The article focuses on the discrepancy between the people interviewed saying they thought finding defects was the main purpose of code review and the fact that it doesn’t do that very much. I think that’s just an indicator that those particular developers don’t really understand the purpose of code review. My team is only 5 developers and we know that’s not the main purpose, it’s to make sure the code conforms to standards, is readable, is the best it can be and to disseminate knowledge amongst the team.
I would heavily stress that last point. In my eyes, after the first 3-6 months of employment, everyone should be following best practices for the code they create. If not, either the developer will never get it right (and should probably either be replaced, or given time to explain why the current way is wrong, depending on the situation), or the code review process isn’t functioning and needs to be reevaluated. Giving regular code reviews is still important, after that point, because it gets everyone up to speed on the parts they didn’t write. Knowing the system is far more important, in my eyes, than being an exceptional developer.
I disagree with the author’s premise that code reviews are a good way to find defects. They are not good at that. That is what automated tests are for. Code reviews are good at keeping code readable.
That’s a pretty bold claim, and one that dismisses valuable opportunities for engineering.

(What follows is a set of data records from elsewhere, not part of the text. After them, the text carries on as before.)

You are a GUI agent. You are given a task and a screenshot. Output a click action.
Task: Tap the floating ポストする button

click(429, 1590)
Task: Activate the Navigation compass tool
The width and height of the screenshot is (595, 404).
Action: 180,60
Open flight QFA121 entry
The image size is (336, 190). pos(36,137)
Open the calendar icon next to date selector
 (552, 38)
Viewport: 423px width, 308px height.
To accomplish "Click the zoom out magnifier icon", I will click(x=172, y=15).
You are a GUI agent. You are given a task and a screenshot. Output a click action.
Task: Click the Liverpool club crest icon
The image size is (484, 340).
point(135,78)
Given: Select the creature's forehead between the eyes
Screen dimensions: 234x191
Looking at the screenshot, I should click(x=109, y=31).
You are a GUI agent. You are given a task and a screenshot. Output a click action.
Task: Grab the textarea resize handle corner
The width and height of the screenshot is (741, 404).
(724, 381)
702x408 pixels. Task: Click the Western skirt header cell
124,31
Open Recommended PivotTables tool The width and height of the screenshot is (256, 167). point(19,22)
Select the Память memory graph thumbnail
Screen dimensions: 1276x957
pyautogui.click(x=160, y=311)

Do automated tests find all the bugs that code review would? Perhaps. Does code review have other benefits that tests are less likely to provide? Perhaps. (The post discusses research suggesting this.) Would the tests with sufficient coverage to provide the same value take 10x as long to write and maintain? Perhaps. (Does the cost differ by language/platform, or team size? Perhaps.) Is there a sweet spot where a pass of code review helps to spread knowledge and catches a useful subset of bugs in a much smaller time than writing exhaustive tests would? Perhaps.
There are many kinds of testing (property-based testing or fuzz testing may have very different costs and benefits than thorough-coverage unit testing, for example), and there’s also variety in code review practices. Any real comparison of their value will need to be a lot more specific than “They are not good at that.”.